I'd go with the line 3 entry as it "ties" to the proceeds on the W-2, shows an "adjustment" from the basis reported on the 1099-B which is stylistically correct, and results in the correct answer. Delete everything you've done and go back through the "Stocks, Mutual Funds, Bonds, Other" one last time to enter the trade accordingly. TurboTax will put an "O" in the code column, which is fine. (Realistically the codes are pretty meaningless. The IRS isn't going to come crashing down on you for a "wrong code" if your capital gain or loss is stated properly.)
I was also leaning towards line 3 as well but I still can't fathom how the IRS knows that in addition to the $5864.60 (Cash portion reported on the 1099B) I also received new stock in the new company of $2504.44, which doesn't appear to be accounted for other than I was taxed on the FMV of my original shares which was $8369.03. I should say that I haven't sold the the new stock in the new company and they have been converted to common stock to the value of $2504.44.
Regarding where did the cash payment originate, I have attached a summary of the broker transaction below:
|Award Type||Restricted Stock Award|
|Vest Date (Merger Date)||11/21/2019|
|Fair Market Value Per Share||$16.8391|
|Taxable Income 497 x 16.8391||$8,369.03|
|Gross Proceeds = Taxable income minus Total Taxes and fees|
|Gross Proceeds Reported on 1099B Box 1d (497 x $11.80)||5864.60|
|Net Proceeds = Gross proceeds minus Taxes and Fees|
|Net Proceeds - Check issued||3433.39|
|Note Cash Portion at merger =497 x 11.8||5864.6|
|Note New Stock Portion at Merger = 0.1612 x 497 x 31.26||2504.44|
OK , the taxes did result in a "net check" to you, everything's good.
"but I still can't fathom how the IRS knows that in addition to the $5864.60 (Cash portion reported on the 1099B) I also received new stock in the new company..."

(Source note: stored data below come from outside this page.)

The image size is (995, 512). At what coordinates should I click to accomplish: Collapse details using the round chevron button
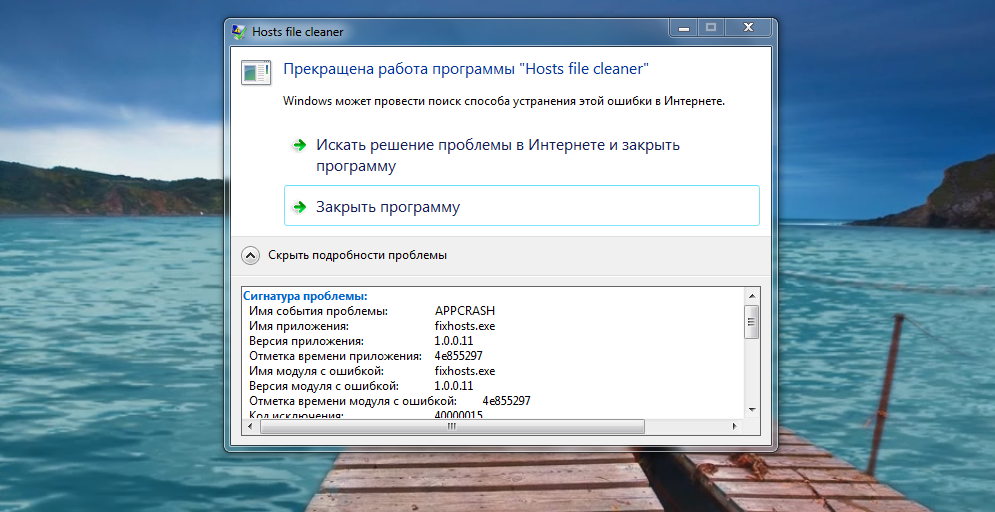tap(251, 255)
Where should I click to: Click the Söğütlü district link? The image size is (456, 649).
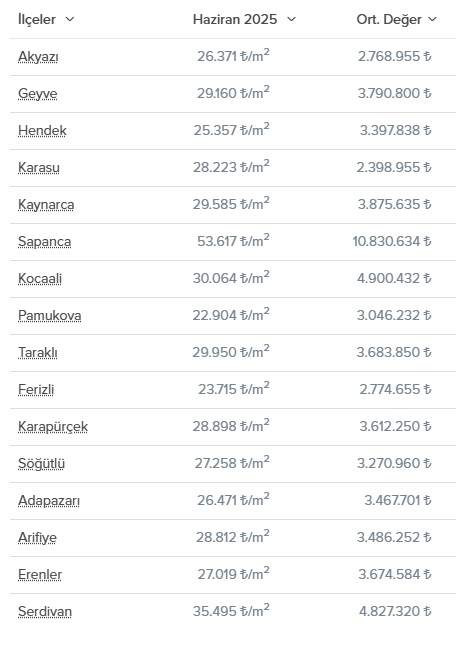coord(41,464)
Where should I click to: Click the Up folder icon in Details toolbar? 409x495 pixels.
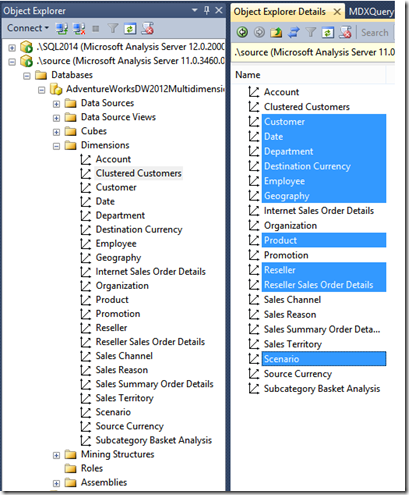[x=276, y=32]
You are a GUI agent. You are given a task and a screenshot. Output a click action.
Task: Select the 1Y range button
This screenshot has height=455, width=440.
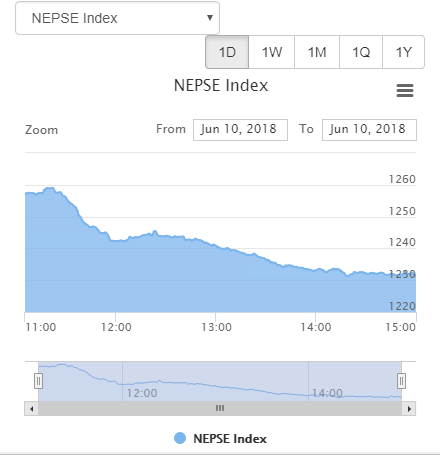[403, 52]
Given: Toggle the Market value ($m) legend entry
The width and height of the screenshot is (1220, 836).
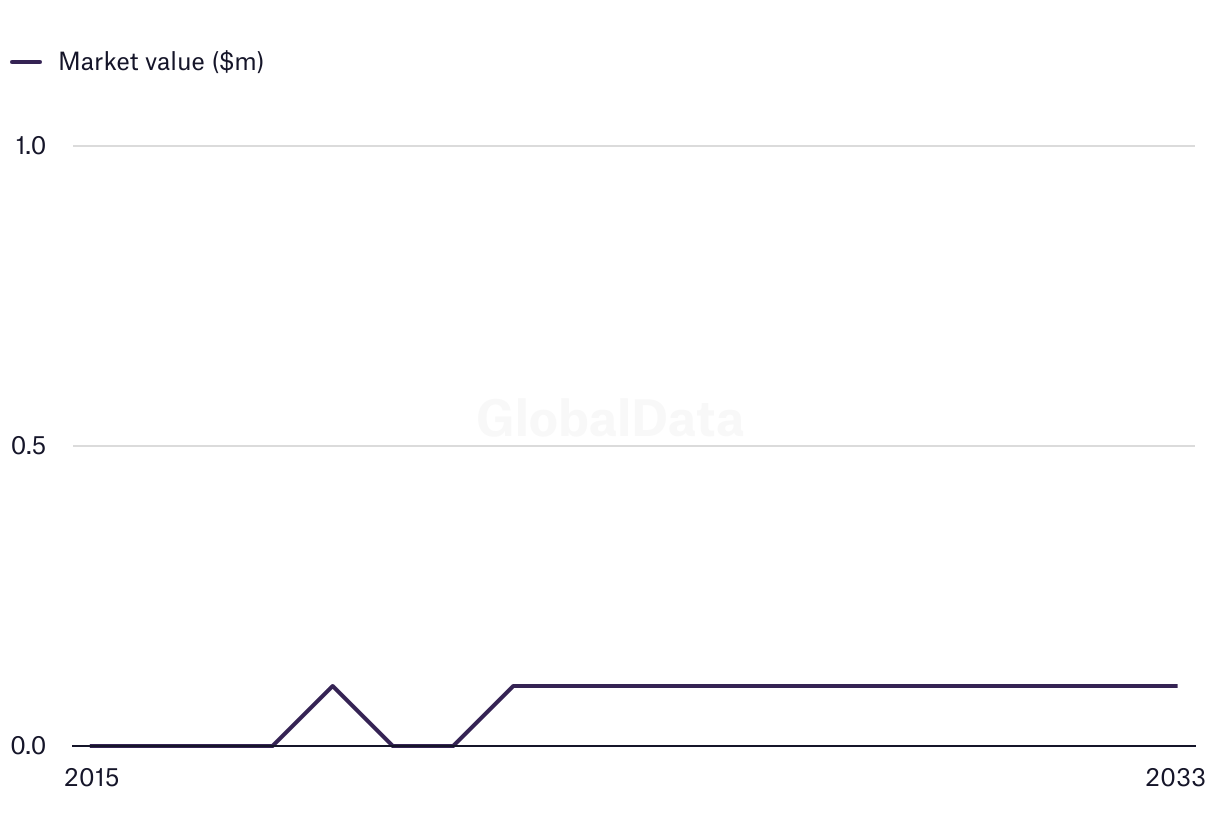Looking at the screenshot, I should click(x=160, y=61).
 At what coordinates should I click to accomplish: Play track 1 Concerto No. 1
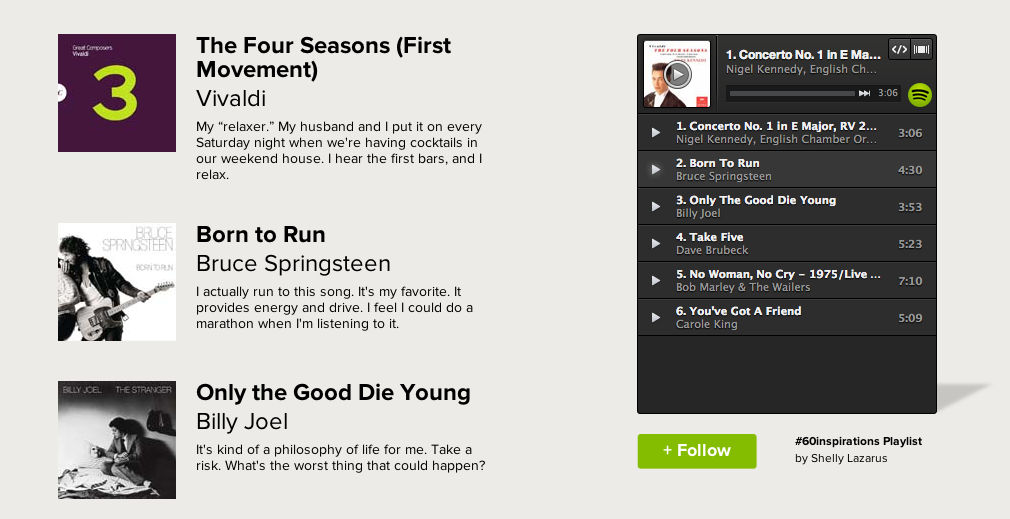click(656, 133)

On a "normal" same day sale of employer stock the broker is not obligated to send you a 1099-B. So in that situation the IRS doesn't really know if you ended up with "cash" or "stock" or some mixture in between. And you don't routinely report your purchases of stock that you make through your broker, right? The issue of the stock you received will come up, down the road, if you sell it. You've got "this years" income properly stated and that's all you're obliged to do.